TASK BRIEF - Go through the entries below and copy each line that holds the word "computer".

--- --- ---

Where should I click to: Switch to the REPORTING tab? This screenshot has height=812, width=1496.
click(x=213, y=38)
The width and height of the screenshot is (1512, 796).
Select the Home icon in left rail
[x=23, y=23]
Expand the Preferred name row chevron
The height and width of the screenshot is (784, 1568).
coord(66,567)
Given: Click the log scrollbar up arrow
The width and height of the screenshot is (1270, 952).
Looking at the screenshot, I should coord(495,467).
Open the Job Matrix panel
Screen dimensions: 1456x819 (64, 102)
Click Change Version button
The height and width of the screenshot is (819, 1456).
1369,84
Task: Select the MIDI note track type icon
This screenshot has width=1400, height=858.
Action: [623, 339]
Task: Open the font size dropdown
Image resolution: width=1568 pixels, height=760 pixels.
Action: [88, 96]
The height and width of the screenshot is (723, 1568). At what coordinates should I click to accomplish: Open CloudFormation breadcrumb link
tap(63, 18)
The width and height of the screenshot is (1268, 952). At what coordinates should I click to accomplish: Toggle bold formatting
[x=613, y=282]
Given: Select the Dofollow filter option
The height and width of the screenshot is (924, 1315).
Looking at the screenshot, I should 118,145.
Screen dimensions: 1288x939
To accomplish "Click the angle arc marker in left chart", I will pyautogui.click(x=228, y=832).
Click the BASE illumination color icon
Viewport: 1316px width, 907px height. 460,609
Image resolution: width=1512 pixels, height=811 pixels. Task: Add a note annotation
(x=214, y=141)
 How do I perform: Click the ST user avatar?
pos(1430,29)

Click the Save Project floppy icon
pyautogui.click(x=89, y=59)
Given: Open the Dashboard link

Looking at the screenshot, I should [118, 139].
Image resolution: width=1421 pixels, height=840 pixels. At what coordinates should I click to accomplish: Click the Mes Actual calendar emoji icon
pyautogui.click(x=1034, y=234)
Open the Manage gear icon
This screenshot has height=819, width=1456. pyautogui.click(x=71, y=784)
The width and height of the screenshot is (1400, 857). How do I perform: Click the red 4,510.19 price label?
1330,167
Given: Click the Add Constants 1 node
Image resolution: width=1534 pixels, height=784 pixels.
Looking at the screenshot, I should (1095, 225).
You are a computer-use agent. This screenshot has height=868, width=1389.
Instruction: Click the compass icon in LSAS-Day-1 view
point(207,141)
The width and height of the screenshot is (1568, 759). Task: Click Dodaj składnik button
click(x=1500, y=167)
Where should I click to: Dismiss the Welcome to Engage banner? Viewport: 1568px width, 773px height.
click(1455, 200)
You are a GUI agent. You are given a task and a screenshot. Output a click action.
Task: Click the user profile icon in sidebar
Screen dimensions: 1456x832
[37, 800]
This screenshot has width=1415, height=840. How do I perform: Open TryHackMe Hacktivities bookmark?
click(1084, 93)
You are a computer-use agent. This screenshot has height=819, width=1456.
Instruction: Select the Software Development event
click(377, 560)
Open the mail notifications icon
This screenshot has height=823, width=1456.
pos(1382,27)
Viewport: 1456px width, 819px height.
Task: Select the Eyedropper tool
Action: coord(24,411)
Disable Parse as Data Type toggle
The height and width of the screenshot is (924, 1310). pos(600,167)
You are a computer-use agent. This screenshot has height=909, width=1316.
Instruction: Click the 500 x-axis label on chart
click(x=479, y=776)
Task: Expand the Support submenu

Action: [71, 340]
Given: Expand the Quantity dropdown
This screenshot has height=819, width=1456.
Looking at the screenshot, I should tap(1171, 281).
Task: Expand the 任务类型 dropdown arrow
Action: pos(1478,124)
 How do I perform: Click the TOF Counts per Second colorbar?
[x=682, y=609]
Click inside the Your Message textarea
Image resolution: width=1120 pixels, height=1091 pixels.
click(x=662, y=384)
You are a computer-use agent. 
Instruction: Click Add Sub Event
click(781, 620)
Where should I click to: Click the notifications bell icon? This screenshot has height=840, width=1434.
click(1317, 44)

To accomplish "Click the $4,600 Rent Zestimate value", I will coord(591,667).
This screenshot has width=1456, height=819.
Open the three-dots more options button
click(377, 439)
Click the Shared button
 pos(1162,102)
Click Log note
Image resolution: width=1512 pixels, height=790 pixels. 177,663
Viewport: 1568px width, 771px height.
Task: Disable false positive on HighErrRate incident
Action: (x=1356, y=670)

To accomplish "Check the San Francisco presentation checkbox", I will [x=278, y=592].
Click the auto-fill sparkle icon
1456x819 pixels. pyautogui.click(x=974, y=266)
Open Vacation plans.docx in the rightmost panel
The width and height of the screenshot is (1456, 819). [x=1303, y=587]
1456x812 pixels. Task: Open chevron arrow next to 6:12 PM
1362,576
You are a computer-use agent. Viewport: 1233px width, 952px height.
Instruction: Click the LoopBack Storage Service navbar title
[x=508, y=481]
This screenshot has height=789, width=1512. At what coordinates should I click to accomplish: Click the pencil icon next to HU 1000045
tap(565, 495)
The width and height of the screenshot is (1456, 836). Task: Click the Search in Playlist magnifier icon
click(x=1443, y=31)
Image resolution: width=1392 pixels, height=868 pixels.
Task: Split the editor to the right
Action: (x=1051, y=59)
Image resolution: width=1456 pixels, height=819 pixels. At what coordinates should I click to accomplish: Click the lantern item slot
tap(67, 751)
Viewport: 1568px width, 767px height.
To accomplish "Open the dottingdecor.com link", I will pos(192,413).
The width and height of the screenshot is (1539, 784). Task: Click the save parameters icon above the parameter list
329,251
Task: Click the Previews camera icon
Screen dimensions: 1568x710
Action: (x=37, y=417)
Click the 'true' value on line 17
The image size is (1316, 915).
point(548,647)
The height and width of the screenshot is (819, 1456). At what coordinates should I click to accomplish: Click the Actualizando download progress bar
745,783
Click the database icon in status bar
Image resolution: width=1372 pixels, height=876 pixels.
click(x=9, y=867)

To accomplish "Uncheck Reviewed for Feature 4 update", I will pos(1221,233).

--- --- ---

SOLUTION TO THE EXERCISE -
You are a computer-use agent. This screenshot has height=868, width=1389.
You are a computer-use agent. This screenshot has height=819, width=1456.
You are a computer-use agent. This screenshot has height=909, width=1316.
You are a computer-use agent. 
You are a computer-use agent. Viewport: 1233px width, 952px height.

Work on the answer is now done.